## DESCRIPTION OF THE TASK
Render the lines below as a numbered list, omitting any blank lines.

## MATERIAL FOR THE TASK
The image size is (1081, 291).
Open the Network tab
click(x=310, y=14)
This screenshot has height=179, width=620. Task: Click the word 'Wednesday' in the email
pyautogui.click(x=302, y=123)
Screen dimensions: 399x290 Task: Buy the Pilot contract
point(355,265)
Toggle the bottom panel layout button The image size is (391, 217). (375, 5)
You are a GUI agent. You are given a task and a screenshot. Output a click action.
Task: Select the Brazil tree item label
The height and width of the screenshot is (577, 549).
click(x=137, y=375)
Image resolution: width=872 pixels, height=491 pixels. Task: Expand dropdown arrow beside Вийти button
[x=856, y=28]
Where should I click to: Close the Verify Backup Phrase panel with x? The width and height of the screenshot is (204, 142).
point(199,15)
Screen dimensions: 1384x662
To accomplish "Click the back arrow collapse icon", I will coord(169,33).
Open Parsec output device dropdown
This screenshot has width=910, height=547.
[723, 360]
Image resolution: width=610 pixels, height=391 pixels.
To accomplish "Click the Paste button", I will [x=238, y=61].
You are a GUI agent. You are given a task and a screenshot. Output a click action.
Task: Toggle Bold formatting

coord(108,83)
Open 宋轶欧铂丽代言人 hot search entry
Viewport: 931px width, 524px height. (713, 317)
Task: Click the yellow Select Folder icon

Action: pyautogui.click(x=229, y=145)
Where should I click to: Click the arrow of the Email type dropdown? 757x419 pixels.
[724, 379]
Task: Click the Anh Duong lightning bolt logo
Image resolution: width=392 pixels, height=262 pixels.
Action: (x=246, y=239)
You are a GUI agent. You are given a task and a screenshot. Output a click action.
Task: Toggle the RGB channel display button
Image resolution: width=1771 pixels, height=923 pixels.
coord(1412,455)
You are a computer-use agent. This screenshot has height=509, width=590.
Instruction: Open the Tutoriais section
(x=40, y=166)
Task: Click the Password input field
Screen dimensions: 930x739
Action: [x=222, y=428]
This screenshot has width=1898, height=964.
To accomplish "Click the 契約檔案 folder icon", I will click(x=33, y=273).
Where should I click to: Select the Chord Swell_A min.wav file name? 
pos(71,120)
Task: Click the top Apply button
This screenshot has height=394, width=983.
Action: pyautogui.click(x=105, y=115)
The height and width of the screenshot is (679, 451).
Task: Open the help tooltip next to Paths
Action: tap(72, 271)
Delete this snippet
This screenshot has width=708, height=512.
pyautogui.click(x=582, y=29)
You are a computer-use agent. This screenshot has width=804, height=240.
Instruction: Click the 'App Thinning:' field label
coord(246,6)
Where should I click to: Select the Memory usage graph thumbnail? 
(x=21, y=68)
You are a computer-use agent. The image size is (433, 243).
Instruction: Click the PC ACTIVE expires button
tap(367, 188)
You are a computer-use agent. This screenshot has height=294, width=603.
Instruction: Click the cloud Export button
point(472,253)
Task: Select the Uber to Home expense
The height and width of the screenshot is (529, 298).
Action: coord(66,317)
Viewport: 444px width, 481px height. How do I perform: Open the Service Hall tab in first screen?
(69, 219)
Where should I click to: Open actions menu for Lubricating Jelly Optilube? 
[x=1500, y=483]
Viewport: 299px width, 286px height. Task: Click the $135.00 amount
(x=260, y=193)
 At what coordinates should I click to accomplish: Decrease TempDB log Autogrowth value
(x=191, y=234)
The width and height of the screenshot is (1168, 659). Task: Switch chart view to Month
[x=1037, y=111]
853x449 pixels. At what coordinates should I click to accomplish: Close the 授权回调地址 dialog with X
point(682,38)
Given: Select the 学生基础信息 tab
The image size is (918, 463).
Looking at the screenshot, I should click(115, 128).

## TASK RESULT
1. The image size is (1081, 291).
2. Open the Network tab
3. click(x=310, y=14)
4. This screenshot has height=179, width=620. Task: Click the word 'Wednesday' in the email
5. pyautogui.click(x=302, y=123)
6. Screen dimensions: 399x290 Task: Buy the Pilot contract
7. point(355,265)
8. Toggle the bottom panel layout button The image size is (391, 217). (375, 5)
9. You are a GUI agent. You are given a task and a screenshot. Output a click action.
10. Task: Select the Brazil tree item label
11. The height and width of the screenshot is (577, 549).
12. click(x=137, y=375)
13. Image resolution: width=872 pixels, height=491 pixels. Task: Expand dropdown arrow beside Вийти button
14. [x=856, y=28]
15. Where should I click to: Close the Verify Backup Phrase panel with x? The width and height of the screenshot is (204, 142).
16. point(199,15)
17. Screen dimensions: 1384x662
18. To accomplish "Click the back arrow collapse icon", I will coord(169,33).
19. Open Parsec output device dropdown
20. This screenshot has width=910, height=547.
21. [723, 360]
22. Image resolution: width=610 pixels, height=391 pixels.
23. To accomplish "Click the Paste button", I will [x=238, y=61].
24. You are a GUI agent. You are given a task and a screenshot. Output a click action.
25. Task: Toggle Bold formatting
26. coord(108,83)
27. Open 宋轶欧铂丽代言人 hot search entry
28. Viewport: 931px width, 524px height. (713, 317)
29. Task: Click the yellow Select Folder icon
30. Action: pyautogui.click(x=229, y=145)
31. Where should I click to: Click the arrow of the Email type dropdown? 757x419 pixels.
32. [724, 379]
33. Task: Click the Anh Duong lightning bolt logo
34. Image resolution: width=392 pixels, height=262 pixels.
35. Action: (x=246, y=239)
36. You are a GUI agent. You are given a task and a screenshot. Output a click action.
37. Task: Toggle the RGB channel display button
38. Image resolution: width=1771 pixels, height=923 pixels.
39. coord(1412,455)
40. You are a computer-use agent. This screenshot has height=509, width=590.
41. Instruction: Open the Tutoriais section
42. (x=40, y=166)
43. Task: Click the Password input field
44. Screen dimensions: 930x739
45. Action: [x=222, y=428]
46. This screenshot has width=1898, height=964.
47. To accomplish "Click the 契約檔案 folder icon", I will click(x=33, y=273).
48. Where should I click to: Select the Chord Swell_A min.wav file name? 
49. pos(71,120)
50. Task: Click the top Apply button
51. This screenshot has height=394, width=983.
52. Action: pyautogui.click(x=105, y=115)
53. The height and width of the screenshot is (679, 451).
54. Task: Open the help tooltip next to Paths
55. Action: tap(72, 271)
56. Delete this snippet
57. This screenshot has width=708, height=512.
58. pyautogui.click(x=582, y=29)
59. You are a computer-use agent. This screenshot has width=804, height=240.
60. Instruction: Click the 'App Thinning:' field label
61. coord(246,6)
62. Where should I click to: Select the Memory usage graph thumbnail? 
63. (x=21, y=68)
64. You are a computer-use agent. The image size is (433, 243).
65. Instruction: Click the PC ACTIVE expires button
66. tap(367, 188)
67. You are a computer-use agent. This screenshot has height=294, width=603.
68. Instruction: Click the cloud Export button
69. point(472,253)
70. Task: Select the Uber to Home expense
71. The height and width of the screenshot is (529, 298).
72. Action: coord(66,317)
73. Viewport: 444px width, 481px height. How do I perform: Open the Service Hall tab in first screen?
74. (69, 219)
75. Where should I click to: Open actions menu for Lubricating Jelly Optilube? 
76. [x=1500, y=483]
77. Viewport: 299px width, 286px height. Task: Click the $135.00 amount
78. (x=260, y=193)
79.  At what coordinates should I click to accomplish: Decrease TempDB log Autogrowth value
80. (x=191, y=234)
81. The width and height of the screenshot is (1168, 659). Task: Switch chart view to Month
82. [x=1037, y=111]
83. 853x449 pixels. At what coordinates should I click to accomplish: Close the 授权回调地址 dialog with X
84. point(682,38)
85. Given: Select the 学生基础信息 tab
86. The image size is (918, 463).
87. Looking at the screenshot, I should click(115, 128).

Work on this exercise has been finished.